◆ Problems to solve ◆
A) In the HOA board passage, what do some large Russian boards elect to act separately from the board in a limited capacity?
B) Reproduce the HOA board passage word for word between "One final observation" and "accountants and bookkeepers.", inclusive.
C) Write the next part of the HOA board passage, picking up right after its final sentence.

As HOA attorneys, we urge our clients to fulfill their legal obligations and enforce their legal rights. While one elderly resident may have good reasons to not be able to pay, allowing nonpayment will impact all of the other residents of the association. It is important that directors do not use blanket generalities to avoid dealing with difficult collection problems by simply saying, “he’s a veteran” or “she’s retired.” While a careful weighing of all the relevant factors may indeed lead a board to decide not to pursue a particular legal action, it is important that this does not become a shortcut for the board to avoid fulfilling its duties.
One final observation on this topic is regarding “auditing committees.” The author mentions, in passing, that some large Russian boards have elected auditing committees that act separately from the board in a limited capacity. This is different from the standard American model, which is to have a director serve as a Treasurer and/or Secretary to keep an eye on the President. In the U.S., it is also more common to rely on outside accountants and bookkeepers.
The common American approach puts the groups all on the same board, where they may develop personal relationships with each other, and where there may be misplaced feelings of trust or even some perceived social cost to impugning the other officers’ integrity. We have, at times, even seen an “us versus them” attitude develop with regards to the other owners that does not facilitate self-regulation by the board. An outside auditor can be unaware of the details of the association that would be known to an informed resident.

◆ Supplied information ◆
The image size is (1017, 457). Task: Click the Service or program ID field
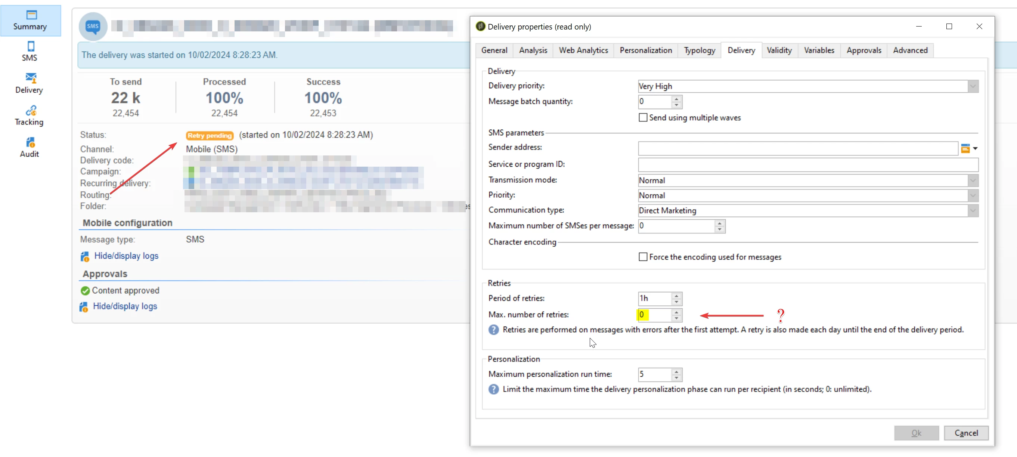[x=808, y=165]
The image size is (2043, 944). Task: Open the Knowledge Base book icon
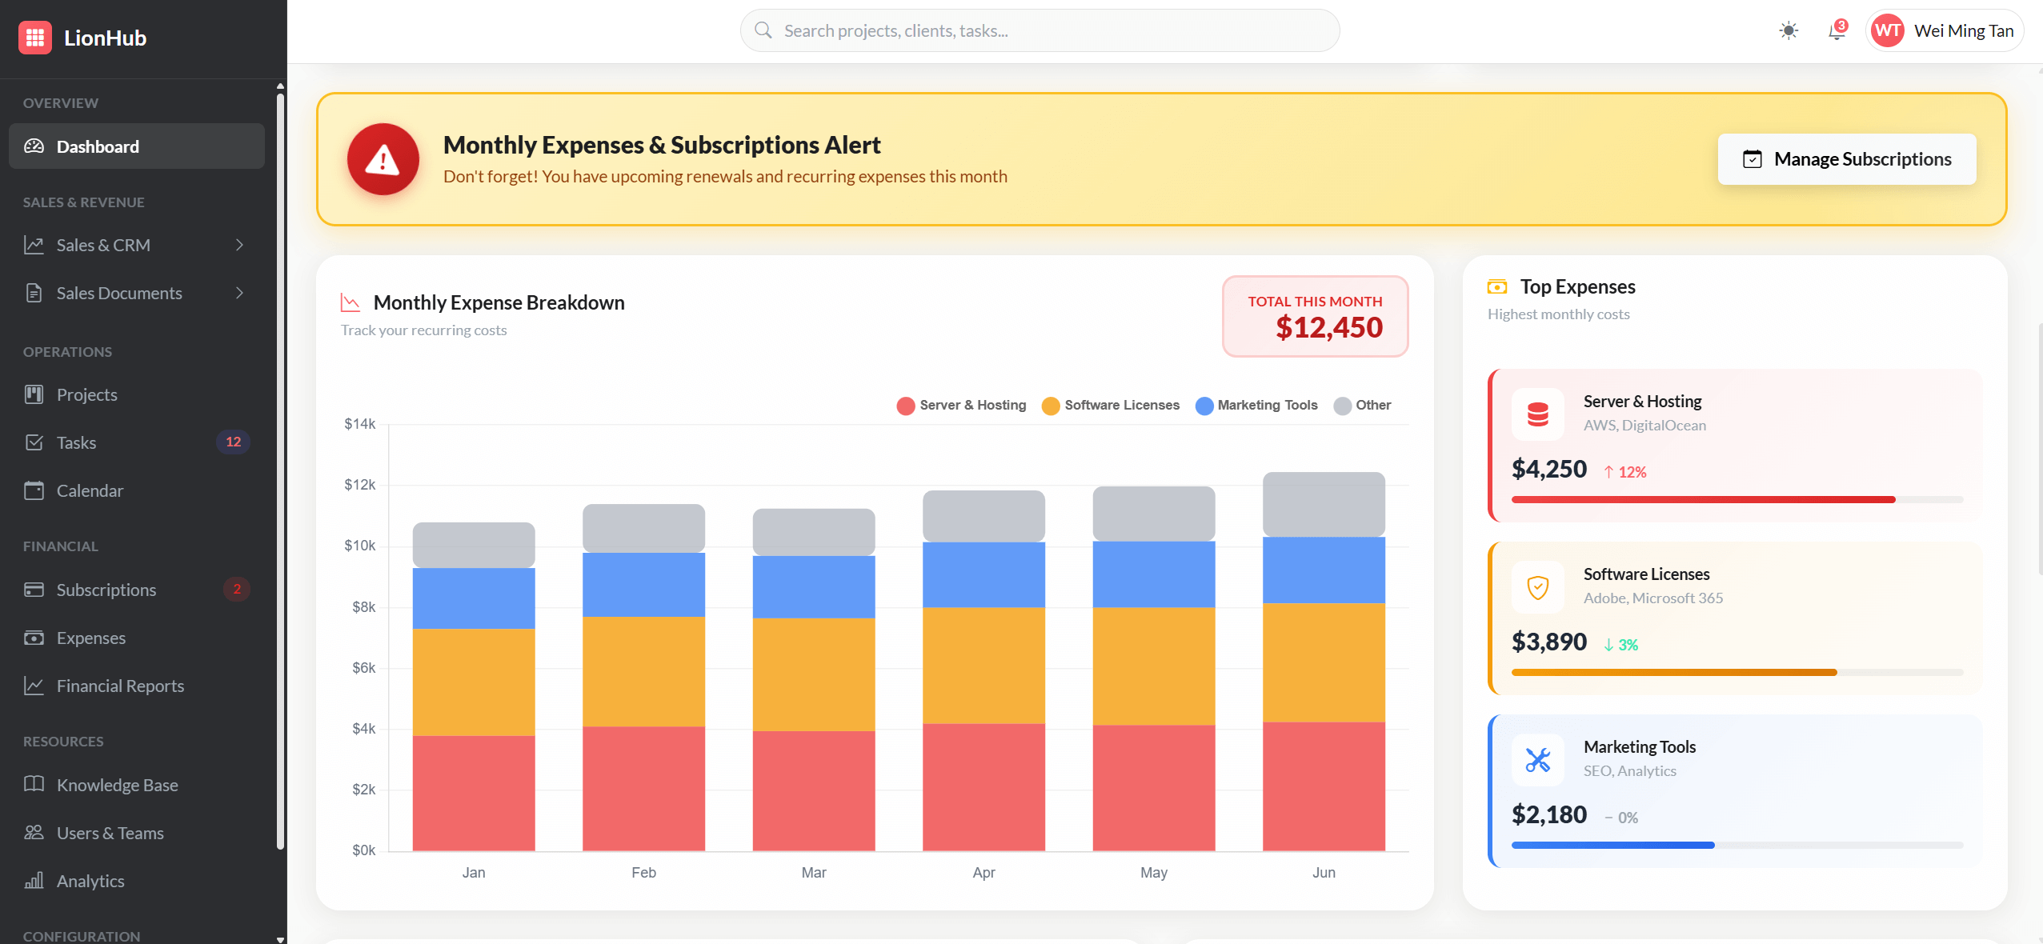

◆ Answers provided ◆
A) Auditing committees.

B)
One final observation on this topic is regarding “auditing committees.” The author mentions, in passing, that some large Russian boards have elected auditing committees that act separately from the board in a limited capacity. This is different from the standard American model, which is to have a director serve as a Treasurer and/or Secretary to keep an eye on the President. In the U.S., it is also more common to rely on outside accountants and bookkeepers.

C)
There is some wisdom in having a separate committee whose sole interaction with the board is to act as an independent watchdog group. I am curious if this institution is something inherited from the Soviet era, or borrowed from Russia’s neighbors. In any event, in most U.S. associations, the governing documents or state law allows for the appointment of owners to subcommittees with particular tasks. In some situations where an accountant is not providing the checks and balances needed, appointing a Russian-style auditing committee could be helpful.
Rosa Vihavainen’s descriptions of the challenges facing Russian associations reminded me, again and again, how alike people are. Many of the attitudes and feelings uncovered by Vihavainen’s research reflect the concerns of our clients across the Northwest U.S. This makes me think the remedies that work in Russia could very well work here as well.[i] Available for reading online at http://www.iut.nu/members/Russia/HomeownerAssociations_Russia_2009.pdf. [ii] Id at 133-34. [iii] See, e.g. Matt McMullin’s summary of FHA changes here: https://vf-law.blogspot.com/2011/11/fha-approval-for-condominiumswhat.html.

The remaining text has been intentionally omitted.